Here is their review of 2014. After reading, take a moment to thank them for their work. Opposing nonsense like the Bridgasaurus Boondogglus is tough work -- telling the powerful and the privileged "NO" is never the path to easy times, and it deserves a toast.
NO 3RD BRIDGE: THE YEAR IN REVIEW
The end of 2014 saw plans for the 3rd Bridge in disarray. The #1 champion for the bridge, Salem City Councilor Dan Clem, retired from the Council and from the Oversight Team. Several Councilor are unhappy with the latest plans and Tom Andersen who strongly opposes the bridge will take his seat on the Council next month. The funding plan developed by the Oversight Team includes tax and fee increases on everyone in Polk and Marion Counties and a toll on the Marion and Center Street bridges — clearly a non-starter that the Federal Highway Administration should reject as a fantasy. The project timeline was pushed out two more years to 2016, all the better to keep the consulting money flowing to the project consultants who have billed an average of about $58,000 a month for their services since 2006.
Here are the highlights of a year in which great progress was made in putting more nails in the coffin of the 3rd Bridge ...
January: Marion County Commissioners approve the “preferred alternative” for the 3rd Bridge with no public hearing and no public comment.
February: Oversight Team meets and approves the “preferred alternative” we call 4D Lite despite getting no input from the cities of Salem and Keizer. Marion County Commissioner Sam Brentano makes comments in the meeting supporting tolling the Center and Marion Street bridges to pay for the 3rd Bridge.
March: Scott Bassett and Tom Andersen file to run for Salem City Council.
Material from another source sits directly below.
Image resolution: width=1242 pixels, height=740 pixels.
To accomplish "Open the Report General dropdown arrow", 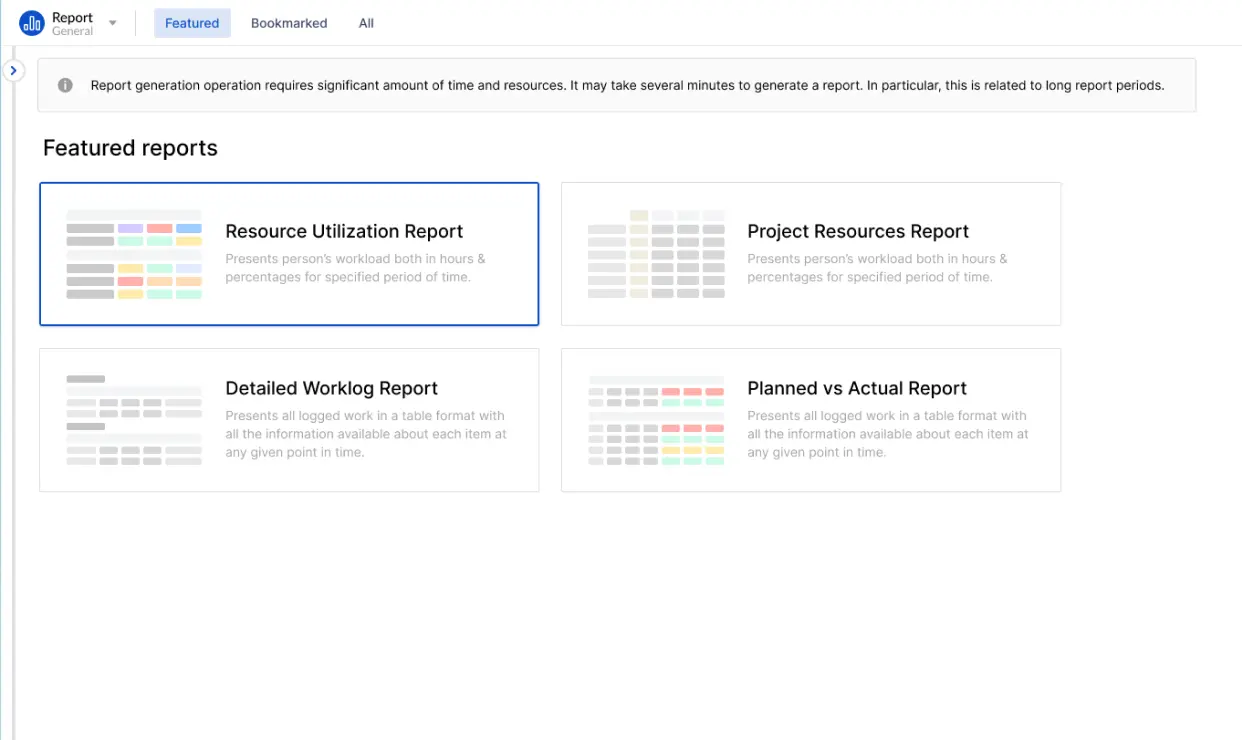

Opposition to the 3rd Bridge is a major plank in their platforms.
May: Tom Andersen wins a seat on the Salem City Council with 52% of the vote and Scott Bassett comes within 200 votes of upsetting his opponent who outspent him 3 to 1.
June: NO 3rd Bridge holds first-ever rally in front of Courthouse Square. 30 supporters wave signs and listen to speeches before attending a Salem River Crossing Open House.
July: NO 3rd Bridge launches letter writing campaign to ODOT to oppose a City of Salem grant request to plan the “bridge districts” at both ends of the bridge. ODOT turn downs the grant request in August.
August: The State Bridge Engineer tells a regional transportation planning committee that the Marion and Center Street bridges will not survive the next Cascadia megaquake, but that retrofitting them is a low priority for ODOT.
September: Oversight Team meets and selects the bridge type — a segmental precast concrete box girder bridge.
November: Salem City Council holds a heated work session on the 3rd Bridge. Council President Chuck Bennett calls the latest plans “lipstick on a pig” and “a real disappointment.”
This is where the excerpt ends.